A coalition of 17 states has filed a lawsuit in federal court seeking to strike down a new Trump administration regulation that significantly narrows the definition of what bodies of water are federally regulated.
The complaint, which attorneys general from California, New York, 15 other states and the District of Columbia filed on May 1 in federal district court in San Francisco, follows similar lawsuits brought by multiple environmental groups in three other district courts. They contend that the new rule violates the Administrative Procedure and Clean Water acts.
All but two of the 17 states that joined in the lawsuit have Democratic governors. The exceptions are Maryland and Massachusetts.
The intensifying court fight could well be a long one. Larry Liebesman, a senior adviser with water-resources consultancy Dawson & Associates, predicts that a large number of industry groups and other interested parties likely will get involved as the process goes on.
Moreover, whichever side loses in the various district courts is likely to appeal.
Liebesman, a former long-time trial attorney in the Justice Dept.'s Environment and Natural Resources Division, says, "This is definitely a Pandora's box. There's no doubt about it."
Complicating the landscape further, the New Mexico Cattle Growers' Association has filed a lawsuit in yet another district court. That challenge takes a different angle from the states' and environmentalists'. It contends the new rule still sets too wide a regulatory reach.
Rule's effective date
The states' and environmentalists' lawsuits seek to undo the navigable-waters rule, which the Environmental Protection Agency and U.S. Army Corps of Engineers published on April 21.
The rule, which greatly tightens the scope of what the Clean Water Act terms federally regulated “waters of the United States," will take effect on June 22—unless the courts rule to reject or block it.
The regulation is important to construction companies because it determines in which locations near wetlands and streams builders need to get a federal permit before they begin work.
Construction groups welcomed the Trump administration regulation. Among other things, it says that wetlands, lakes and ponds are not waters of the U.S. unless they directly touch other federally regulated waters. It also would remove from federal jurisdiction “ephemeral” streams, which flow only after rains or snow fall.
An EPA spokesperson said in a statement emailed on April 30—before the states' filing but after the environmentalists'—that the agency "does not comment on specific litigation."
But she added, "EPA and the Dept. of the Army believe that the Navigable Waters Protection Rule will stand the test of time as it is securely grounded in the text of the Clean Water Act and is supported by legislative history and Supreme Court case law."

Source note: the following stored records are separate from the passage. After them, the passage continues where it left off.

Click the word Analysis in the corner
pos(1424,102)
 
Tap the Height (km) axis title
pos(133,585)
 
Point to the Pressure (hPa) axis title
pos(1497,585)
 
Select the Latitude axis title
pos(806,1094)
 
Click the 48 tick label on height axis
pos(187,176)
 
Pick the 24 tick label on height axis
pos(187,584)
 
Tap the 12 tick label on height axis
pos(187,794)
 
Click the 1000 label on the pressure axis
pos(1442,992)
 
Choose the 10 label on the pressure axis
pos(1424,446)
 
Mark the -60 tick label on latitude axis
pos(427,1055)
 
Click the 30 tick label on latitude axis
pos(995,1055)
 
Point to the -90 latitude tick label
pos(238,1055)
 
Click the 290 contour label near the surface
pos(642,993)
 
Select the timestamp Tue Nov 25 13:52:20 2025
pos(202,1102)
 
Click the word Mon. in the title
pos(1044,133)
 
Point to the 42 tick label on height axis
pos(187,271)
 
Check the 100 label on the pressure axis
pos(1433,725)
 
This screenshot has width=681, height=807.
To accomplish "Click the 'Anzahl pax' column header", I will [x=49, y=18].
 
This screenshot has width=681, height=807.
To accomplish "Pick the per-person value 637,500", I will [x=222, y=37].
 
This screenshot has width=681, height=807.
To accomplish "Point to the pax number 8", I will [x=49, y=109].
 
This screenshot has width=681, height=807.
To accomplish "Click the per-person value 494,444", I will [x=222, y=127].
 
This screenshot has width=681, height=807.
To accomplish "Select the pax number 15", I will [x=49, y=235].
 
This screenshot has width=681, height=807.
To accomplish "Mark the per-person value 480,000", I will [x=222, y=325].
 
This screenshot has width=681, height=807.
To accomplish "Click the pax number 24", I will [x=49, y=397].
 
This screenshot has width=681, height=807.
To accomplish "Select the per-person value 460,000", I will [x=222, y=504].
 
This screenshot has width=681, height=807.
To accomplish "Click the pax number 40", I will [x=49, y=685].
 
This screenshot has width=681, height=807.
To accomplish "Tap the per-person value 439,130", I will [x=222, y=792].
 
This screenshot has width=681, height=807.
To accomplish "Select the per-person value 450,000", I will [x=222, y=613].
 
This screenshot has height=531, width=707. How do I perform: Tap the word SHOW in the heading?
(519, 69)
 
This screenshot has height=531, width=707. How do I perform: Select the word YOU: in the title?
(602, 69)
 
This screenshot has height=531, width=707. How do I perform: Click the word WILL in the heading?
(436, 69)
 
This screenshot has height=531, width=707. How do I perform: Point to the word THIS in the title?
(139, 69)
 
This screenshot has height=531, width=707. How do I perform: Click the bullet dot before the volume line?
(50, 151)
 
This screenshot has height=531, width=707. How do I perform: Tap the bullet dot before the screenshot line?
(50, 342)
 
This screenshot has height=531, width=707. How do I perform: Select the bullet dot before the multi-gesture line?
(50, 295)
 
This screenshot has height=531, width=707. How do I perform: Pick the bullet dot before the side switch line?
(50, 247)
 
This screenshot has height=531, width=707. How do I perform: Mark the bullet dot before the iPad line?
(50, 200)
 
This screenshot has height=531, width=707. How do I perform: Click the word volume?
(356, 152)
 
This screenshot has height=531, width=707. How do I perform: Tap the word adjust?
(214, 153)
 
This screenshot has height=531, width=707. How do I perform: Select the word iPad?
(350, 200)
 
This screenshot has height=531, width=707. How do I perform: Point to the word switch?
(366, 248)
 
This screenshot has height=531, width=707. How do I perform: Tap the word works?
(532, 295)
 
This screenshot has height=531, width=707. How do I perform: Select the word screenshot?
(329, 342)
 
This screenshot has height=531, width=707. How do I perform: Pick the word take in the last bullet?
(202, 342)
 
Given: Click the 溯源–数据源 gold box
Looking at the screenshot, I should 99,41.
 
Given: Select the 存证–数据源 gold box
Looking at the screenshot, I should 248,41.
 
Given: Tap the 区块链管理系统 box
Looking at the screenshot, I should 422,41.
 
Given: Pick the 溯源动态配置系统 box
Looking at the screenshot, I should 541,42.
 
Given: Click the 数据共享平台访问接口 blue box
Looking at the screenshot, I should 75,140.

In their complaint, the states—joined by New York City and other agencies from California and North Carolina, are seeking to have the regulation vacated and set aside. California Attorney General Xavier Becerra said in a statement, "We don't intend to turn back the clock on clean waters. We'll prove that in court."
Environmentalists' lawsuits
The Annapolis-based Chesapeake Bay Foundation was first to move in the new round of litigation. On April 27, the foundation, with Shorerivers, another Maryland conservation organization, filed two lawsuits in federal district court in Baltimore.
One of the foundation's lawsuits seeks to have the court enjoin and vacate the new EPA-Corps rule. The other challenges an earlier Trump administration action to repeal a 2015 Obama administration Waters of the U.S. regulation, which embodied a much broader federal regulatory stance than the new EPA-Corps rule.
The foundation and Shorerivers explain they took the two-lawsuit approach because “the regulatory records are distinct and the standards for repealing an existing regulation and promulgating a new regulation differ.”
On April 29, other coalitions of environmental groups filed lawsuits in Charleston, S.C., and in Boston against the new navigable-waters regulation, contending that it violates the Administrative Procedure and Clean Water acts.
Blan Holman, senior attorney with the Southern Environmental Law Center, the lead plaintiff in the South Carolina case, said in a statement, “This unlawful rule puts the water used by hundreds of millions of Americans for drinking, bathing, fishing and business at risk as well as countless communities that deal with floods and hurricanes.
SCOTUS effect
Jon Devine, a senior attorney with the Natural Resources Defense Council—a plaintiff in the lawsuit filed in Boston—said the filings in multiple venues aren’t unusual for cases dealing with the scope of federal clean water authority.
Devine points out that in 2018, the U.S. Supreme Court ruled that challenges to the Obama Waters of the U.S. regulation had to originate in district courts, not in a single federal court of appeals.
Story updated on 5/1/2020 with EPA comment, states' lawsuit.